Wenn man in Vorträgen, Seminaren oder bei Rundfunk- und Fernsehgesprächen die Wochen-Zeitschrift JUNGE FREIHEIT als rechtsextrem bezeichnet, erntet man häufig Widerspruch und Erstaunen. Die JUNGE FREIHEIT sei doch eine interessante Zeitung, ein niveauvolles Blatt, wohl ein wenig konservativ, aber doch vielfältig und ausgewogen. Auch wird man darauf hingewiesen, dass es viele prominente Schriftsteller und Politiker gebe, die hier publizierten oder sich von ihr interviewen lasse. Selbst linke Wissenschaftler wie etwa der Amerikaner Immanuel Wallerstein zählten zu den Interviewten, ebenso wie der CDU-Politiker Jörg Schönbohm, der israelische Satiriker Ephraim Kishon oder FOCUS-Chefredakteur Helmut Markwort (und viele andere, die sich eher zur Mitte oder zur linken Seite des politischen Sektrums zählen: SPD- und Grünen- und sogar PDS-Politiker). Selbst der Hinweis, dass die Zeitschrift im Verfassungsschutzbericht des Landes NRW als rechtsextrem eingestuft werde, stößt auf Misstrauen und Zweifel, häufig mit Bemerkungen versehen, wie: Auch der Verfassungsschutzbericht könne sich irren.

Dass es sich bei dem immer wieder zu beobachtenden Verfahren der JF, Interviews mit und Artikeln von PolitikerIinnen und anderen Prominenten ohne rechtsextremes Etikett abzudrucken, um eine bewusste Strategie handelt, sich seriös zu geben, um dann umso leichter nahezu durchgängig, wenn auch schleichend, rechtsextreme und völkisch-nationalistische Ideologie an den Mann und die Frau zu bringen, wird dabei viel zu wenig bedacht.
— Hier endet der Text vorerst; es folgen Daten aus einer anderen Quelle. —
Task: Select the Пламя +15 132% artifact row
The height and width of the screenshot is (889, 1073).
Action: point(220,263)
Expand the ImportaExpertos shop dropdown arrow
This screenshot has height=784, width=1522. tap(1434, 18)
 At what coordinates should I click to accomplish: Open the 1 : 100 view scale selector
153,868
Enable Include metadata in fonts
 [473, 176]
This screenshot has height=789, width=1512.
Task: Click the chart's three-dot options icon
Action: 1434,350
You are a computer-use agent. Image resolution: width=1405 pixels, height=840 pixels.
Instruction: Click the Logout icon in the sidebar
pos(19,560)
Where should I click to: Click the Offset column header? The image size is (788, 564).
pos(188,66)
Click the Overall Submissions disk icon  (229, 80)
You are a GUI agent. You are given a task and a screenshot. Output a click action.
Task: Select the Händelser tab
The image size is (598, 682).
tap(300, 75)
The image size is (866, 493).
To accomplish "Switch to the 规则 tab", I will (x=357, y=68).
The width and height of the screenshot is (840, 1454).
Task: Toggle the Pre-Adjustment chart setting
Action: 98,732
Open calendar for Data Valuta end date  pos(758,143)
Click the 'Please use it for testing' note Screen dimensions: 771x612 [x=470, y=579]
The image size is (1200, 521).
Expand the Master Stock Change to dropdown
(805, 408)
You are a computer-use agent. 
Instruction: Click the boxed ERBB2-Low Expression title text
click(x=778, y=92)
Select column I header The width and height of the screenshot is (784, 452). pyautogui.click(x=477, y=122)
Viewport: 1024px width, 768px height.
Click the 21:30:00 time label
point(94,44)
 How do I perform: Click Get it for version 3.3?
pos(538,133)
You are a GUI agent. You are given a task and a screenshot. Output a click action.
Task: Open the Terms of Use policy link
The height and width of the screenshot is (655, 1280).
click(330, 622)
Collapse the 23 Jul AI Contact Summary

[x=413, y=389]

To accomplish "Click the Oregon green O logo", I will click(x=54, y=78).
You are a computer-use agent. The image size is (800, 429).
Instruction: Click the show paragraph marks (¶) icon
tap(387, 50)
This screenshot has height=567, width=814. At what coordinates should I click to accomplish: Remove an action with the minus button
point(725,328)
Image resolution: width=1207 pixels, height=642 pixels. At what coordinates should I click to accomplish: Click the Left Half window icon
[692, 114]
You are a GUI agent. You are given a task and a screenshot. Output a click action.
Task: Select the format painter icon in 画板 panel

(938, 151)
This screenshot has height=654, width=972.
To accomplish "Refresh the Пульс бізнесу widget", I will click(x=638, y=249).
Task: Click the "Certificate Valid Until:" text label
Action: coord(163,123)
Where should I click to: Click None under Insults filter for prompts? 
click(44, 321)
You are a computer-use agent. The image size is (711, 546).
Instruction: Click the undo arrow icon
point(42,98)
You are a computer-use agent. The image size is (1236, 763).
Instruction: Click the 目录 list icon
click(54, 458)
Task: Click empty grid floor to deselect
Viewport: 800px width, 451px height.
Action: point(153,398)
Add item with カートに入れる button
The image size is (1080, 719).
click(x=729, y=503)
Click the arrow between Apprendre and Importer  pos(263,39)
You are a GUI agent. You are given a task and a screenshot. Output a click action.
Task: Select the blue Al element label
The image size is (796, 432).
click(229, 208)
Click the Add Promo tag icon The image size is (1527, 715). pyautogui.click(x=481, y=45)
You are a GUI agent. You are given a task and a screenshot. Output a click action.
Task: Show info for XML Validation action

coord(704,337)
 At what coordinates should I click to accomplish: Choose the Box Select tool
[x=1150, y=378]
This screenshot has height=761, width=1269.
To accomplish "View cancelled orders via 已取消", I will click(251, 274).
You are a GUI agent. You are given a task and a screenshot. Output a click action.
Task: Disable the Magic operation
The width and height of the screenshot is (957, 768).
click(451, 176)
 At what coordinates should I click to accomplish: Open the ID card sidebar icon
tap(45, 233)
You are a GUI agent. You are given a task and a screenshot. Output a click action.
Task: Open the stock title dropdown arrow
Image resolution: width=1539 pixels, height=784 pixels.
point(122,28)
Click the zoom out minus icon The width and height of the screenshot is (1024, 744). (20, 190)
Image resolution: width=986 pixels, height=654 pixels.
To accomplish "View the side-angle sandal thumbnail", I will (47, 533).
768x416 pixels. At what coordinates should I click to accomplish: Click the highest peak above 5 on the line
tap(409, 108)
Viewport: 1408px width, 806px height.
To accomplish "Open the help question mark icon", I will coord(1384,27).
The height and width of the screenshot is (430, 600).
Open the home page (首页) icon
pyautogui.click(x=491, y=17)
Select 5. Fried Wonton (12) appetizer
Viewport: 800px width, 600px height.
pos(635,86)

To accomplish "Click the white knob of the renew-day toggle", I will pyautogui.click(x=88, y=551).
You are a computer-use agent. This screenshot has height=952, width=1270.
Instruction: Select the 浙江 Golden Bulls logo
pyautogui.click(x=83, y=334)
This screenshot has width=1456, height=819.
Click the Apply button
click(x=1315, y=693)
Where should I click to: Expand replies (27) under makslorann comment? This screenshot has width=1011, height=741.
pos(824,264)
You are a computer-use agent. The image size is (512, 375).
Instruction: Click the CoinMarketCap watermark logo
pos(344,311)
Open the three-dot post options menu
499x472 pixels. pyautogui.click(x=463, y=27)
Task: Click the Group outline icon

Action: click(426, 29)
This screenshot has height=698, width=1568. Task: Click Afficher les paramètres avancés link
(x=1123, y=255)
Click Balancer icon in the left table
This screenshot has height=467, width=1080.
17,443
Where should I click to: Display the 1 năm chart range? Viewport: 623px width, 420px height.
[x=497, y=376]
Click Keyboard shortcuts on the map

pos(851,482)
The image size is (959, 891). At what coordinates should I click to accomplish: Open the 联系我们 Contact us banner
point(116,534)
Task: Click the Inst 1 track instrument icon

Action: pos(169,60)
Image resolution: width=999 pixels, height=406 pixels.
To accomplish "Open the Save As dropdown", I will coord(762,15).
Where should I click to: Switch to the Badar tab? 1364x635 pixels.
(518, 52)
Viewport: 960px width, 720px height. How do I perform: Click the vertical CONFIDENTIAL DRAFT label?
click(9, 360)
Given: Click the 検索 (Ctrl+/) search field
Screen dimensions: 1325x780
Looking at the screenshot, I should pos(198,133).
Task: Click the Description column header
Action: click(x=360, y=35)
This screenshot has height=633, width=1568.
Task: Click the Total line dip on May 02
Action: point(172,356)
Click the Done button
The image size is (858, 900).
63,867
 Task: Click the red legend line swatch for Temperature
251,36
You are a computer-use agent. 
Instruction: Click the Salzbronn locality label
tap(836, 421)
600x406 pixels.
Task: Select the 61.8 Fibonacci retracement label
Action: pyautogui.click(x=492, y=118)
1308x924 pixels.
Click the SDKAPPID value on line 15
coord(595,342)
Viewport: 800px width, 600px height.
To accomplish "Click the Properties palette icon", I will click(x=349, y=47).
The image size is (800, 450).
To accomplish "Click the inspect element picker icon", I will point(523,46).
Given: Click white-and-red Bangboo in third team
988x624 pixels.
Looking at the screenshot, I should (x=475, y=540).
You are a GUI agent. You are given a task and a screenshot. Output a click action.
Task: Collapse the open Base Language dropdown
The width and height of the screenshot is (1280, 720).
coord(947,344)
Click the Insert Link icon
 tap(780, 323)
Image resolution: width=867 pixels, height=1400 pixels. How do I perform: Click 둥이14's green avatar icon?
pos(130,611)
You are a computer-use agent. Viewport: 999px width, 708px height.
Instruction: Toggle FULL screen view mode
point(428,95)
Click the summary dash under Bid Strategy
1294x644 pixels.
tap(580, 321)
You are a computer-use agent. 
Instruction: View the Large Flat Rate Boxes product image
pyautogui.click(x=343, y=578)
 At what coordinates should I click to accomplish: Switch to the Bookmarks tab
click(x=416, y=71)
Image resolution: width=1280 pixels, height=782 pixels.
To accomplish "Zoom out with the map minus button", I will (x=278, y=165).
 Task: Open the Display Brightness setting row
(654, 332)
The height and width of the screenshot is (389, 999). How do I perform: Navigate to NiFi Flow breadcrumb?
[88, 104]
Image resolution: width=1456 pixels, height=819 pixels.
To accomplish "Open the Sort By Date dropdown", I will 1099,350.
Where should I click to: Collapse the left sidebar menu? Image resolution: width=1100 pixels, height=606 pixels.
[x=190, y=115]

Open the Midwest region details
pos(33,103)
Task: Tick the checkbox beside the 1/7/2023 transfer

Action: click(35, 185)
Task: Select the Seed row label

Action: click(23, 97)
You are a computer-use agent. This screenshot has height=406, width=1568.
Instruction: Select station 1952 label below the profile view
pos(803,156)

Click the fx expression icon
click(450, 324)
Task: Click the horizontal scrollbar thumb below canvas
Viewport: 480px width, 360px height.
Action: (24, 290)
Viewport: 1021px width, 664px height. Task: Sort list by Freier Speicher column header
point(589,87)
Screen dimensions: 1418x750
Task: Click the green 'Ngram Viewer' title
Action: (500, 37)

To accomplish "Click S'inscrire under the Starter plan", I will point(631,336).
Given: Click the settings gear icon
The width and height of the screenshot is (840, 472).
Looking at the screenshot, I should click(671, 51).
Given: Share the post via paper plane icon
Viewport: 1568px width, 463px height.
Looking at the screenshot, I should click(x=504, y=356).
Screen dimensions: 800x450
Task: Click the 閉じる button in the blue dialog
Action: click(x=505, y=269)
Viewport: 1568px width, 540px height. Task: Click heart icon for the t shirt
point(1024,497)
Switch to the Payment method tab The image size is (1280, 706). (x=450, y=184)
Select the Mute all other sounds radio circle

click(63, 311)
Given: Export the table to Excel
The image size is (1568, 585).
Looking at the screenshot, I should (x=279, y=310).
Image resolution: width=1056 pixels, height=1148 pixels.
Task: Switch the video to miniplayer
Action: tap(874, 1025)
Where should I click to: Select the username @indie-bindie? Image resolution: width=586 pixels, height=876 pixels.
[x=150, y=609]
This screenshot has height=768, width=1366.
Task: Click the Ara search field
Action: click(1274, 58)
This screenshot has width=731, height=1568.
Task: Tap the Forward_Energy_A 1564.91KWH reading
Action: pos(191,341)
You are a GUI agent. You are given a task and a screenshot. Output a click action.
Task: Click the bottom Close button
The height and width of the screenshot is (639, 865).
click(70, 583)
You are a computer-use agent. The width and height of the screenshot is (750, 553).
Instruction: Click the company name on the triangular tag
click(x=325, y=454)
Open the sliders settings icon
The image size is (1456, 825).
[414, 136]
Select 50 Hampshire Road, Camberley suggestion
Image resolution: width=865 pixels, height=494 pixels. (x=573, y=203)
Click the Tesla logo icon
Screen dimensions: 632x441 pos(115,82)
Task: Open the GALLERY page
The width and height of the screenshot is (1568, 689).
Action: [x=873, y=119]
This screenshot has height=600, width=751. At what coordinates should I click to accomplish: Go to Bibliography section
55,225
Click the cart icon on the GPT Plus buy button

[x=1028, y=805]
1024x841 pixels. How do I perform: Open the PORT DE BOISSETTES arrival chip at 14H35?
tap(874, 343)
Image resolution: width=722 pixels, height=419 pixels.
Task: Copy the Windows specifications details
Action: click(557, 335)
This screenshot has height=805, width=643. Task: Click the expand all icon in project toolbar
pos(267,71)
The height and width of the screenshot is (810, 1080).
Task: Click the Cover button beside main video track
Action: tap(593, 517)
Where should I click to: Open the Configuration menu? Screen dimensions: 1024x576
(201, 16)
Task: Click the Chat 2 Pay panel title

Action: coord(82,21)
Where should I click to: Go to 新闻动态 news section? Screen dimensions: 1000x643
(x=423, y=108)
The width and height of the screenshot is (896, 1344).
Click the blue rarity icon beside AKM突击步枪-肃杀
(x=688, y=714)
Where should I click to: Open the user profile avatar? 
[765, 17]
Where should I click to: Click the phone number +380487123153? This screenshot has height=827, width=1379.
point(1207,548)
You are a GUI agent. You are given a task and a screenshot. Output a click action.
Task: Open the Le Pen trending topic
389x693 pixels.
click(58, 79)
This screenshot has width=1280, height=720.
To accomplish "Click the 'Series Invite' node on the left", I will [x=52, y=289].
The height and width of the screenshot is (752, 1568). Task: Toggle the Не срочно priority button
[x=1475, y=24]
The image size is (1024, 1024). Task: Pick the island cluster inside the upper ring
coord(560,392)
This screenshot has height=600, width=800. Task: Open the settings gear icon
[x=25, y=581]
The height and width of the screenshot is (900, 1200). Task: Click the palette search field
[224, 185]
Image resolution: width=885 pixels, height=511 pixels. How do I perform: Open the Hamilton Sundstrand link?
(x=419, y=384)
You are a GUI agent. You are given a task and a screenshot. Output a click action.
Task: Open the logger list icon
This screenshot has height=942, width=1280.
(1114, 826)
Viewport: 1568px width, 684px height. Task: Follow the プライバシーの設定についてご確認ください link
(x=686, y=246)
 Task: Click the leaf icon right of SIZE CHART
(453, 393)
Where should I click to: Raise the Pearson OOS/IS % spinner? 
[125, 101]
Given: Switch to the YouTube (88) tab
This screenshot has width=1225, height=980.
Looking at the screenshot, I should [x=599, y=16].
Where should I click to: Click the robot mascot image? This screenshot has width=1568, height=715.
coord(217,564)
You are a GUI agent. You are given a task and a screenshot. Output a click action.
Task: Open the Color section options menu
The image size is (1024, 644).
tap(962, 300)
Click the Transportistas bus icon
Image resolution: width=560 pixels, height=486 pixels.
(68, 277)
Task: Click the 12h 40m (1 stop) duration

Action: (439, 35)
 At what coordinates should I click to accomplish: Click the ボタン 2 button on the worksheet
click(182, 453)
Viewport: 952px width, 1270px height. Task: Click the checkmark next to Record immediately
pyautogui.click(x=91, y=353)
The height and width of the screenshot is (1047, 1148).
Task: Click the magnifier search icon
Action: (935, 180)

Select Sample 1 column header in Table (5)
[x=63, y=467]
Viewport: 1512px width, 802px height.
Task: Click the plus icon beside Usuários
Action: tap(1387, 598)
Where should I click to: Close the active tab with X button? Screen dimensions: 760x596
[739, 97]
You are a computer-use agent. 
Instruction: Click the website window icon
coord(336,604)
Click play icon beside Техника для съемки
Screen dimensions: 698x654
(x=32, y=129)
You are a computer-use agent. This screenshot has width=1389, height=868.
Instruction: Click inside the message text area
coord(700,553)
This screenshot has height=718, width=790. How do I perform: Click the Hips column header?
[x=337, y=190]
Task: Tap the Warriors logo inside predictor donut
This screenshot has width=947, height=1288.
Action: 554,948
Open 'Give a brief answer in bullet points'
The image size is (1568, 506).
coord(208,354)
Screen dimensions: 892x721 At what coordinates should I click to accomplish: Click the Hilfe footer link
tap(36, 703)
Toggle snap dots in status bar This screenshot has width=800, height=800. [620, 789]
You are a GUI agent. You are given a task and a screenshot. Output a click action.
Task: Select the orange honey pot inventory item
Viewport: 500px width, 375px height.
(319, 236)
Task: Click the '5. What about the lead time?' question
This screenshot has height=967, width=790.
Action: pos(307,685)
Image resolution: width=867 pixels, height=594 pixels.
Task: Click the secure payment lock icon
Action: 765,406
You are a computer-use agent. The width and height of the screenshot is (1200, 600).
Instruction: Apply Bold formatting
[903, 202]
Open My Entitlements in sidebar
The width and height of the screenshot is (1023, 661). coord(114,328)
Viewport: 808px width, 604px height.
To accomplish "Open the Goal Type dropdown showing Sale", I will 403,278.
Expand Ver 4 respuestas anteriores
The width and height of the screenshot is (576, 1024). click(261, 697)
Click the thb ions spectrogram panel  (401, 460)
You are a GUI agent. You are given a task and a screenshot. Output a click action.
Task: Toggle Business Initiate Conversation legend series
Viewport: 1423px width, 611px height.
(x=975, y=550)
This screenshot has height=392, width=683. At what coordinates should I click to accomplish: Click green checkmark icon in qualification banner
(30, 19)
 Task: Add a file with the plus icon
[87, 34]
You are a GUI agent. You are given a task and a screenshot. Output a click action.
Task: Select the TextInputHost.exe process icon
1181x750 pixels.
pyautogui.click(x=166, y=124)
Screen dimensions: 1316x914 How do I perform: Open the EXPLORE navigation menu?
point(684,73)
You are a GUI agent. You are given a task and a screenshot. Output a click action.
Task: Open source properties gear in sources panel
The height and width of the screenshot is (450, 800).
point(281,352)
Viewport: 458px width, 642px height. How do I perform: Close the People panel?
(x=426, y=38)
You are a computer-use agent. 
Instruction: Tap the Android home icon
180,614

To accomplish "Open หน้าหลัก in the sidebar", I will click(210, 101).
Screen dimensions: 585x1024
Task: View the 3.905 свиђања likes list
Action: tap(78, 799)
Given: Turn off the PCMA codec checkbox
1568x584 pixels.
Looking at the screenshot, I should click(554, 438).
So bewertet das Landesamt für Verfassungsschutz in Baden-Württemberg die JF wie folgt: Sie müsse "als ein wichtiges publizistisches Bindeglied zwischen dem rechtskonservativen und dem rechtsextremen Spektrum angesehen werden." (Märkische Allgemeine vom 23.11.2002) Die Funktion dieses "Bindegliedes" besteht aber vornehmlich darin, rechtsextreme Ideologeme in die Mitte der Gesellschaft hineinzutransportieren.

Diese Strategie greift offensichtlich besonders bei jungen Menschen: Gymnasiasten und jungen Akademikern, also denjenigen im Lande, die jetzt schon oder zu einem späteren Zeitpunkt der "deutschen Elite" angehören werden und sich in mehr oder minder starkem Maße als Wissenschaftler, Lehrer, Politiker oder Journalisten als Multiplikatoren betätigen werden. Die Junge Freiheit hat in der Tat einen Stil entwickelt, der rechtsextreme und antisemitische Ideologeme und Ideen (meist) wohlverpackt an ihre Leserschaft heranzutragen versteht. Sich seriös zu geben, bekannte Autorinnen gleichsam als Schutzschild dafür zu nutzen, ihr völkisch-nationalistisches Gedankengut an junge Menschen zu verkaufen, ist ein bekannter Propagandatrick, ein immer wieder zu beobachtender Versuch, Wörter und Texte als Waffen gegen die demokratische Gesellschaft in Stellung zu bringen.

Aus diesem Grunde haben wir ein Projekt durchgeführt, das den Jahrgang 2002 (mit einigen Ausflügen nach 2003) einer genaueren Analyse unterzogen hat.

Die Ergebnisse des Projekts sind von Martin Dietzsch, Siegfried Jäger, Helmut Kellershohn und Alfred Schobert unter dem Titel "Nation statt Demokratie" im DISS veröffentlicht worden. (2. Auflage Unrast-Verlag Münster 2004)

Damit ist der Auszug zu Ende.